The most frequent reason for restatements related to a change in method or measurement approach (44%), which is an acceptable practice for GHGs under the GHG protocol, while the second most frequent reason was the correction of errors (29%).
Deloitte said the high level of restatements could indicate that quality and rigour around non-financial reporting is improving, however it also demonstrates the volatility of ESG reporting in the market today.
Sustainability restatements: Preparing for CSRD
The introduction of the Corporate Sustainability Reporting Directive (CSRD) – which some firms will report against in December 2024 – will likely result in even more adjustments across an even broader range of metric appearing in UK plc reports, Deloitte warns.
Organisations within its scope will have to report on a wide range of material qualitative and quantitative environmental, social and governance disclosures from financial years starting as early as January 1, 2024.
Katherine Lampen, partner and climate and sustainability lead at Deloitte, tells CSO Futures that accurate and transparent sustainability data in annual disclosures is not just good practice, it's becoming a business imperative.
Boards increasing scrutiny on ESG reports
“What we've seen over the last 12 to 18 months is NEDs and boards becoming much more interested in what they're signing off as an annual report because it is being analysed at a more granular level by stakeholders,” Lampen says.
“So be prepared to have that additional challenge on this type of data going forwards. We've seen a definite increase in investors looking at this information, because of the link to good governance and oversight.”
Transparency and clear explanations will help to avoid accusations of greenwashing, Lampen adds. “Having a very transparent basis of reporting is so important and being able to identify why an organisation has restated something – for example because of a significant business change.
“Methodologies vary and companies have to make assumptions where they have missing data. But with the regulations coming through, clients are having to move to reasonable assurance in the future and that does create a market for sustainability assurance and non-financial assurance.”
Execs and boards are asking for a more holistic view of the risks and opportunities presented by sustainability, Lampen says. “If I was on an audit or risk committee, I'd want to see that full view of what's going on.
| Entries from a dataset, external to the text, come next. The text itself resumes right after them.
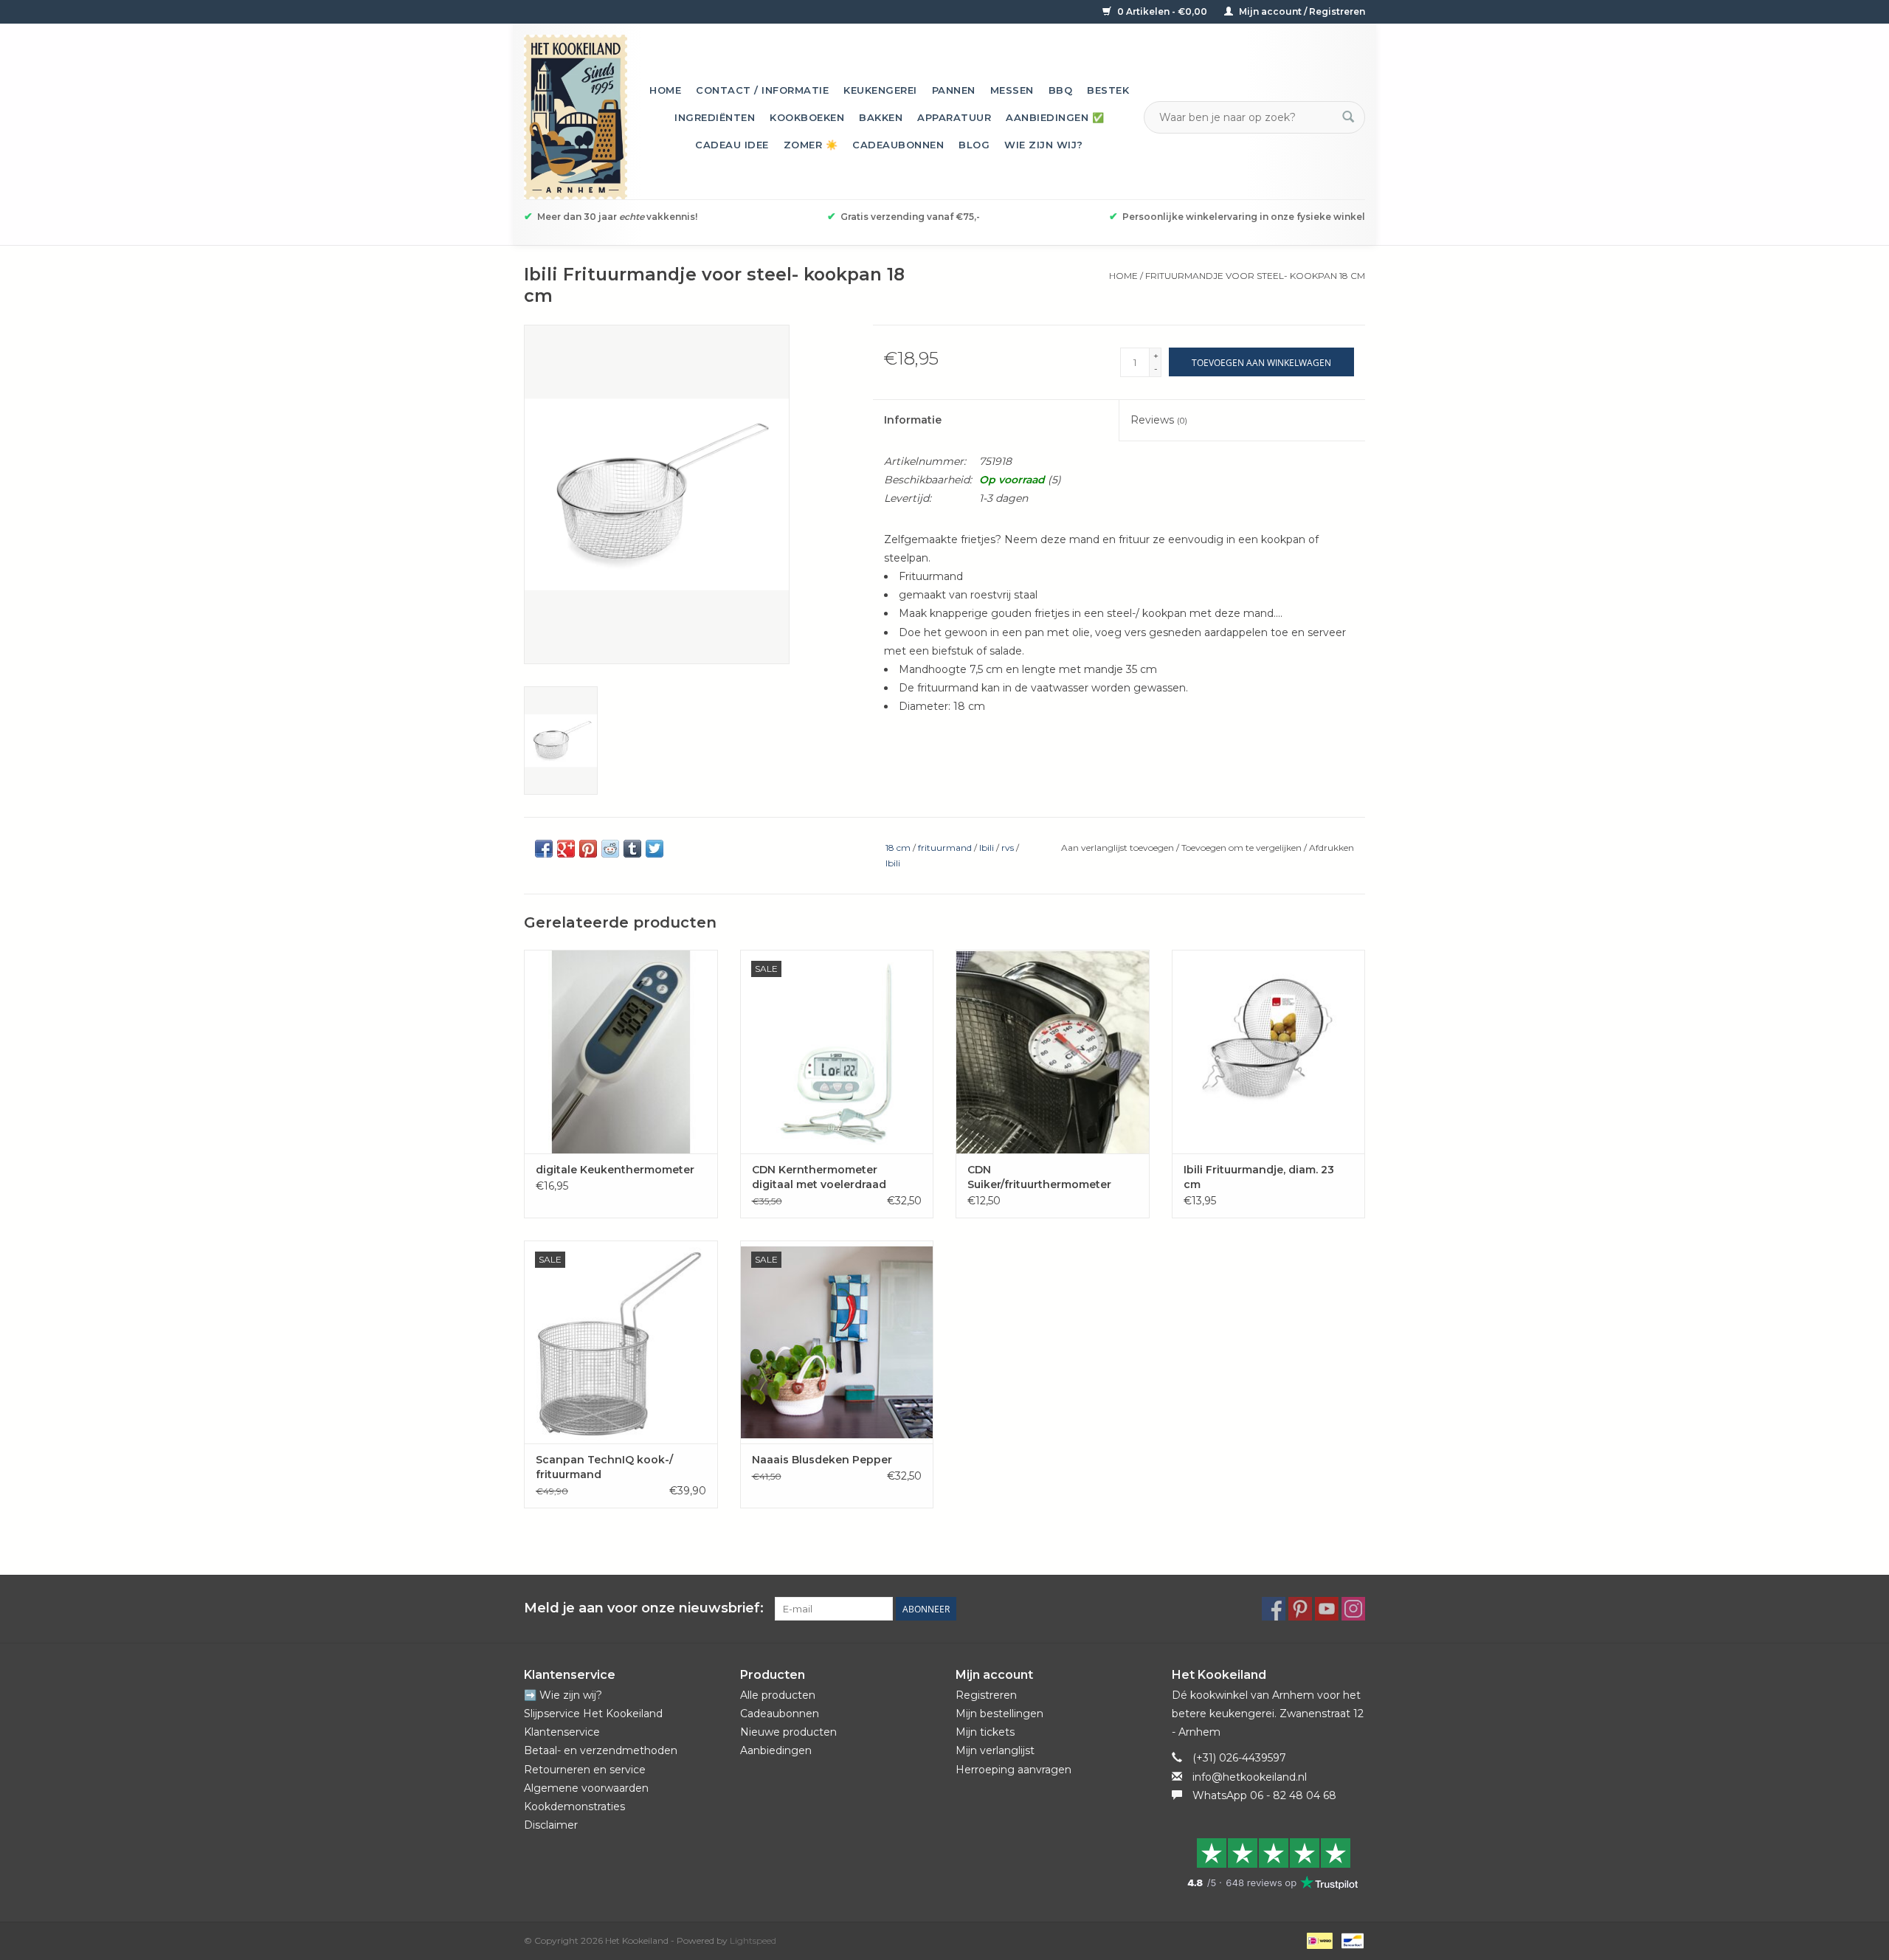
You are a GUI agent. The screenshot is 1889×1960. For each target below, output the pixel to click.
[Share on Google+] (566, 849)
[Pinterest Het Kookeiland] (1300, 1609)
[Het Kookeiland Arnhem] (575, 117)
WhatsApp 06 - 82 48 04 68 (1264, 1795)
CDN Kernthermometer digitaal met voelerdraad (819, 1177)
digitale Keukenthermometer (615, 1169)
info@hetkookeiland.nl (1249, 1777)
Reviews (1158, 420)
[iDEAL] (1318, 1939)
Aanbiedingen (776, 1750)
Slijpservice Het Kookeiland (593, 1713)
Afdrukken (1331, 847)
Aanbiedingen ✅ (1055, 117)
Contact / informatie (762, 90)
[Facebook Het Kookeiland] (1273, 1609)
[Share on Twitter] (654, 849)
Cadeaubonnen (898, 145)
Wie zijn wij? (1043, 145)
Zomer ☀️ (811, 145)
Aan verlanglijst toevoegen (1118, 847)
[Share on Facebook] (544, 849)
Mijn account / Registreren (1301, 11)
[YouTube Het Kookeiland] (1327, 1609)
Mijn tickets (985, 1732)
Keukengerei (880, 90)
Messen (1012, 90)
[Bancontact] (1350, 1939)
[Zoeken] (1348, 117)
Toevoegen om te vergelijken (1242, 847)
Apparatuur (954, 117)
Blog (974, 145)
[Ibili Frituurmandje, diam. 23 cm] (1269, 1051)
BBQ (1061, 90)
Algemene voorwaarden (586, 1788)
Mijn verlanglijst (995, 1750)
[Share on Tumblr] (632, 849)
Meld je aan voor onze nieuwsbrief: (644, 1608)
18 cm (898, 847)
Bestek (1108, 90)
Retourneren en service (585, 1769)
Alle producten (777, 1695)
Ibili (986, 847)
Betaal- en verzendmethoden (600, 1750)
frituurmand (945, 847)
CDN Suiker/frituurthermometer (1039, 1177)
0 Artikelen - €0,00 (1162, 11)
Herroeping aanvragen (1013, 1769)
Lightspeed (753, 1940)
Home (665, 90)
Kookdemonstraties (574, 1806)
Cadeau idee (732, 145)
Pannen (953, 90)
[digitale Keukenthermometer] (621, 1051)
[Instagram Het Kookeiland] (1353, 1609)
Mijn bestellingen (999, 1713)
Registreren (986, 1695)
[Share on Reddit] (610, 849)
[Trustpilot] (1269, 1863)
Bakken (880, 117)
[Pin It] (588, 849)
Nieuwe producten (788, 1732)
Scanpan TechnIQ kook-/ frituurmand (604, 1467)
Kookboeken (807, 117)
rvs (1007, 847)
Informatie (913, 420)
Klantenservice (562, 1732)
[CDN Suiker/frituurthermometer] (1053, 1051)
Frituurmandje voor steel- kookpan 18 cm (1255, 275)
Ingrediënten (714, 117)
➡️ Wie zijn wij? (563, 1695)
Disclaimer (551, 1825)
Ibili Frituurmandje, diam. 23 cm (1259, 1177)
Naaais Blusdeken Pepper (822, 1459)
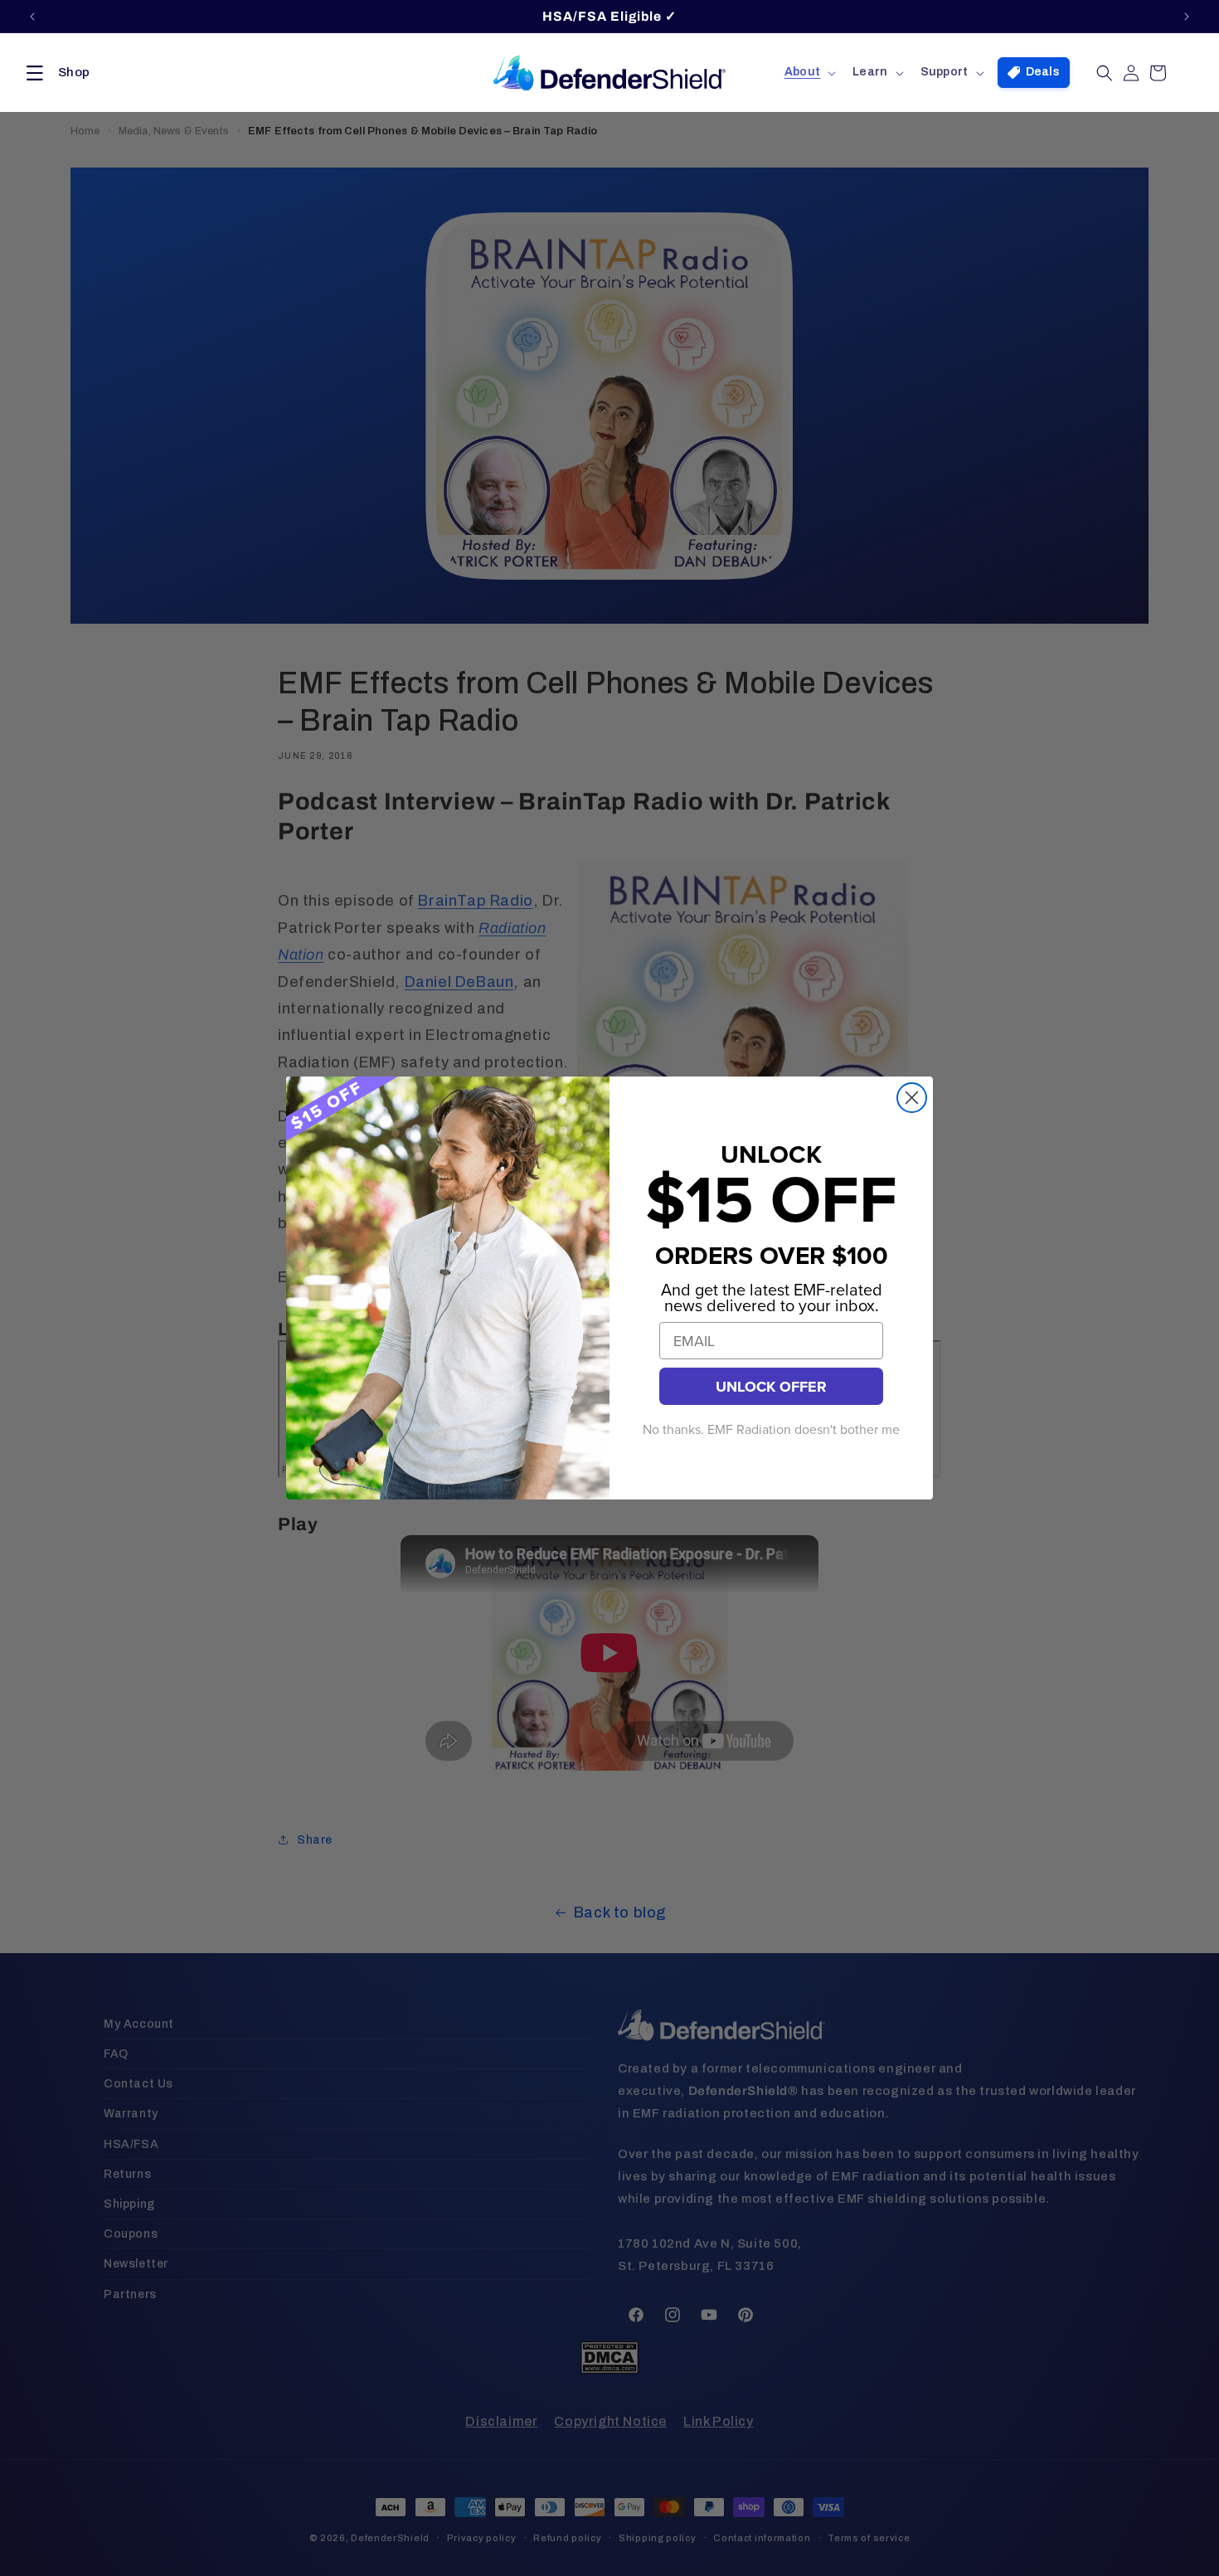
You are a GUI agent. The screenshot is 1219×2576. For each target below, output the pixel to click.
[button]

Something like climate risk isn’t always fully integrated into how organisations look at their overall risk. Having a more holistic view that can help support some of those decisions and future strategy will become more and more important.”
Adjusting targets: Clear explanations needed
She also believes companies will face more scrutiny around their net zero targets and interim goals – particularly because of a recent wave of dropped corporate climate commitment.
“If I lose sleep at night on this, it's particularly around targets which is an area less subject to standard reporting and the requirements through things like CSRD. If we look back to COP26, when everyone went out with a net zero target, we're now seeing a lot of restating of those targets, and without explaining why. I think that's an area that will gain more attention going forwards.”
Lampen also advises ensuring remuneration linked to sustainability targets is thoroughly understood. “A lot of companies set targets without a concrete plan of how they were going to get there. Being clear about targets and honest and transparent when you're not meeting them is something that we're seeing more of. But a lot of execs are not used to seeing negative information in some of these reports, so it's a bit of a culture change.”
Lampen’s advice to CSOs is to turn to the finance function or internal audit for help on sustainability reporting. “That relationship between the finance function and the sustainability function is critical. Some CSOs are overwhelmed with the amount of regulation and requirements that are coming in.
“They're also exposed to a huge amount of pressure from their execs to change the dial from a performance perspective. Working with the finance function or internal audit has been helpful for a lot of them to make the data as robust as possible.”